Decision 2: Which model family matches your sovereignty posture before you pick the “best” model? Nova and Titan are on-demand in Sydney with no profile involved. au.*-profile Claude is on-demand-grade residency via CRIS. apac.* leaks out of Australia. global.* leaks worldwide. Meta Llama, Mistral, DeepSeek, and Writer have no Sydney path at all. Shortlist the family first, then pick the model inside it, not the other way round.

Decision 3: Are you prepared for the day a new model launches that is not yet in au.*? This has already happened with Claude Opus 4.5. It will happen again. Build a runbook now for the “new model just dropped and it is global.*-only” scenario, so the decision about whether to enable it, pin it out of your SCP, or wait, is made deliberately rather than by a developer hitting a 403 at 2am the day after launch.

My take

Bedrock in Sydney is not the clean sovereign-AI story AWS marketing would like it to be. It is a patchwork. Amazon’s own models are in the best shape: Nova and Titan are on-demand in ap-southeast-2 with no profile involved. Anthropic’s current generation has a genuine Australian pin via au.*, but only for a specific subset of models, and new releases routinely ship months before they get an au.* profile. Meta, Mistral, DeepSeek, and Writer are not in Sydney at all. Cohere is worldwide-only. The practical consequence is that model shortlisting and sovereignty posture are not separate decisions, they are the same decision.
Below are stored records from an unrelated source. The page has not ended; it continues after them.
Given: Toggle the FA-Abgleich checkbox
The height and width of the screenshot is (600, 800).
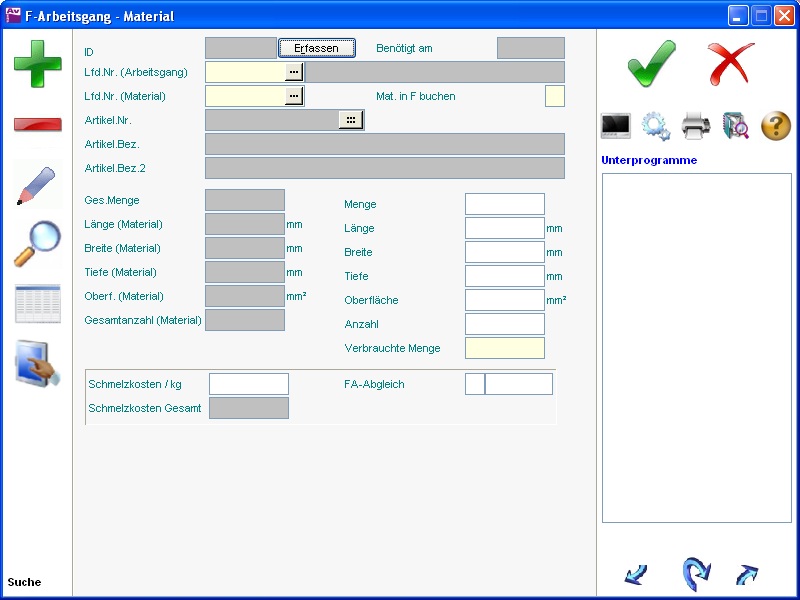Looking at the screenshot, I should [474, 384].
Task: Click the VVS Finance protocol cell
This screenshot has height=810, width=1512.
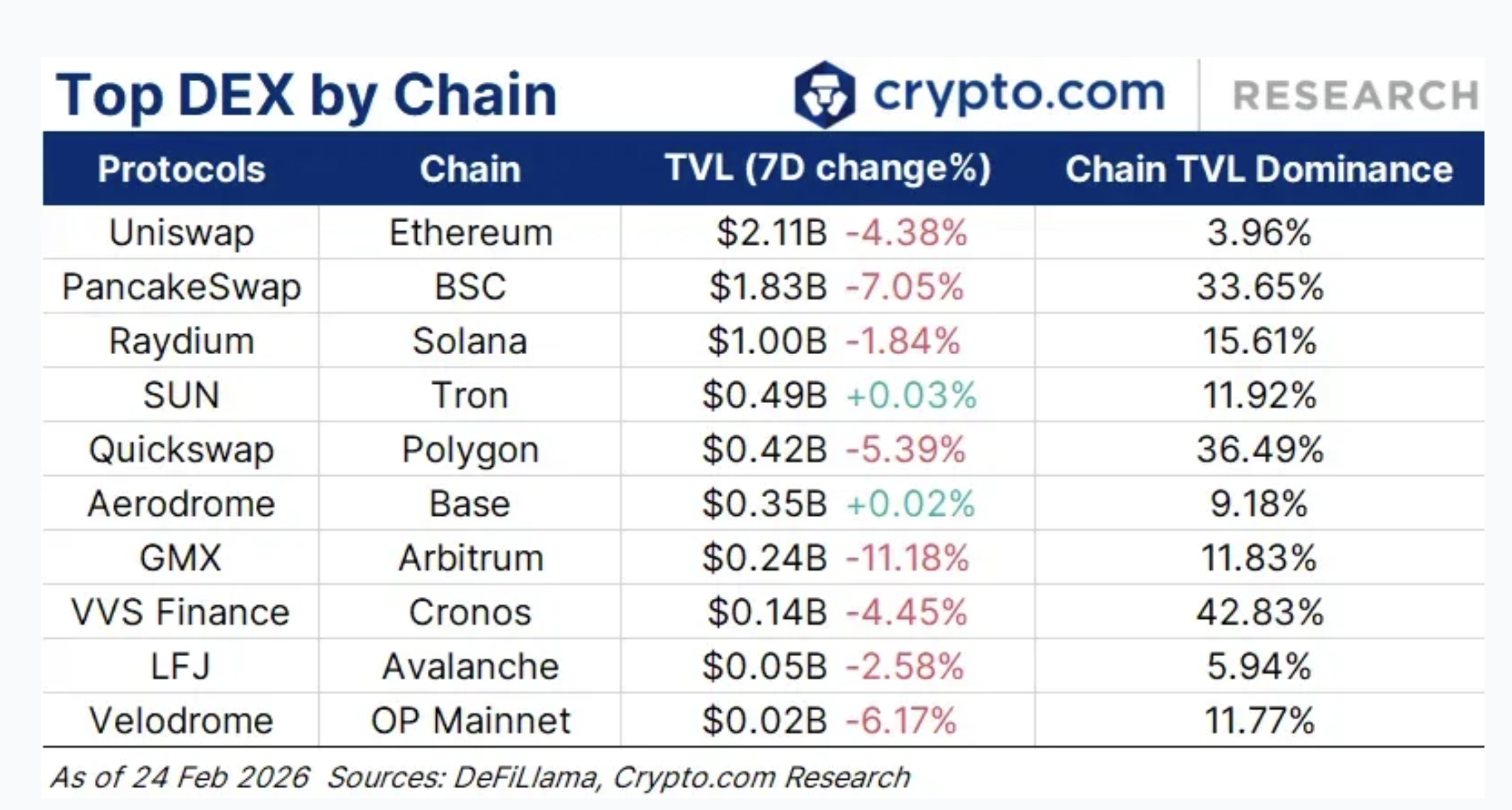Action: pyautogui.click(x=181, y=612)
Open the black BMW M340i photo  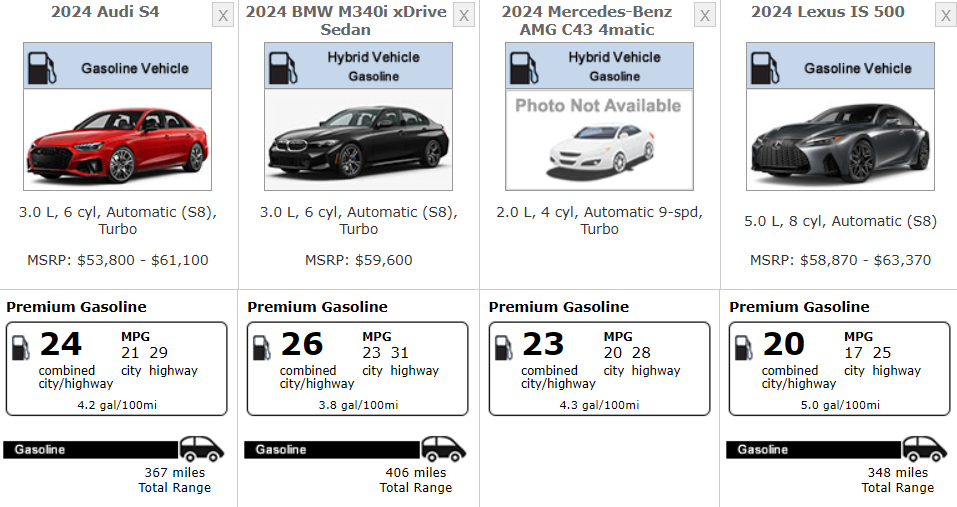[358, 140]
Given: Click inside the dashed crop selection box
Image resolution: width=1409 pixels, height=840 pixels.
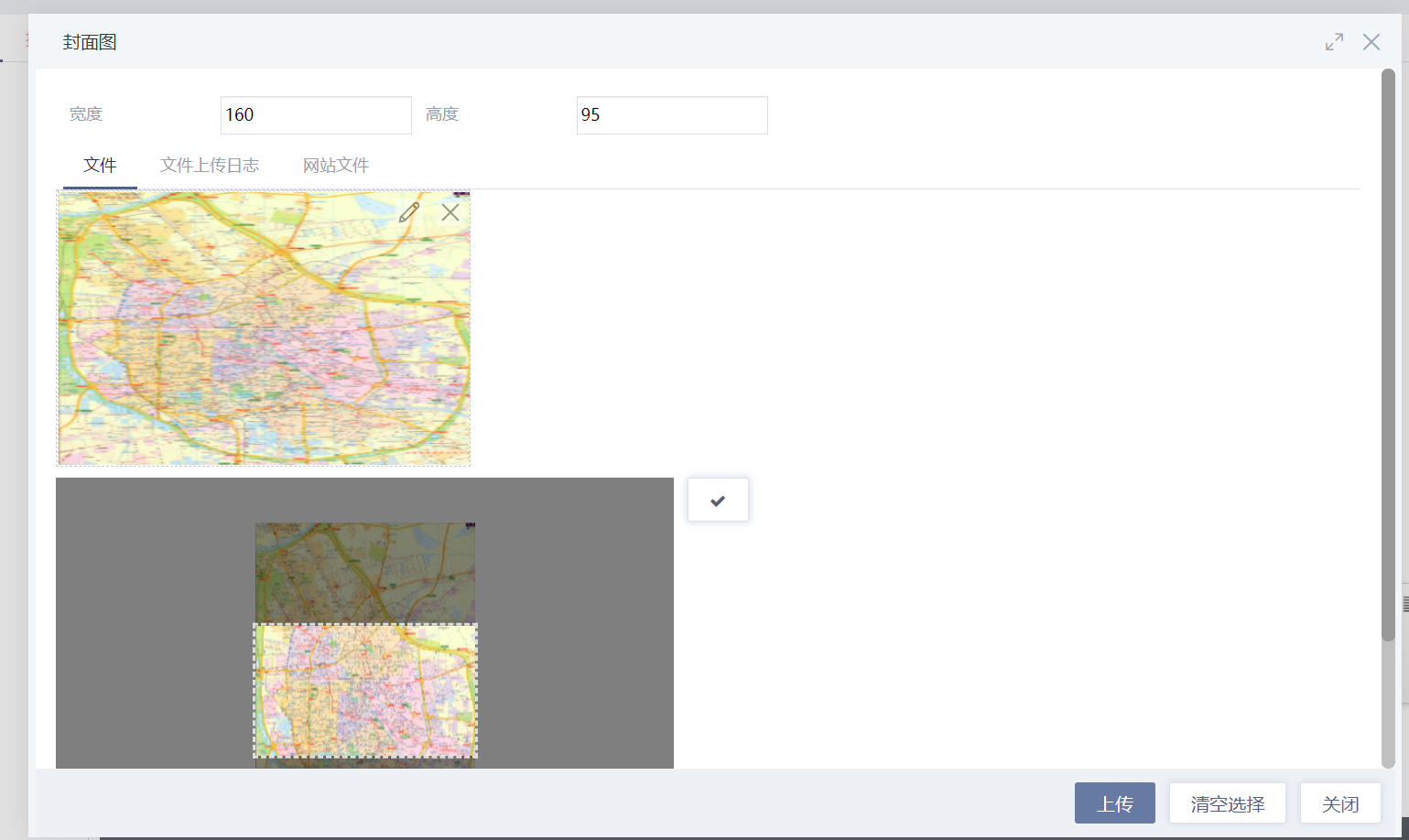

The good news is that once you know this, the controls are straightforward. The bedrock:InferenceProfileArn condition key is precise, testable, and composable with Control Tower. The au.* profile is a genuinely strong residency primitive for the models it covers. Native on-demand calls for Nova, Titan, and Claude 3 Haiku are a clean “in-region” story with no profile machinery at all. And additionalEventData.inferenceRegion in CloudTrail gives you the forensic hook to prove after the fact that your traffic went where you said it would.

The real question worth asking is whether your team picks the model first and the sovereignty posture second, or the other way round. Most teams pick the model first, get six months into the build, and then discover on the day of their first audit that the profile they have been using routes to Tokyo. The cheaper fix is to pick the posture first and let it constrain the shortlist.

If you are running Bedrock from Sydney today and you cannot answer the question “which profile does our SDK actually use”, that is the first thing to find out on Monday morning.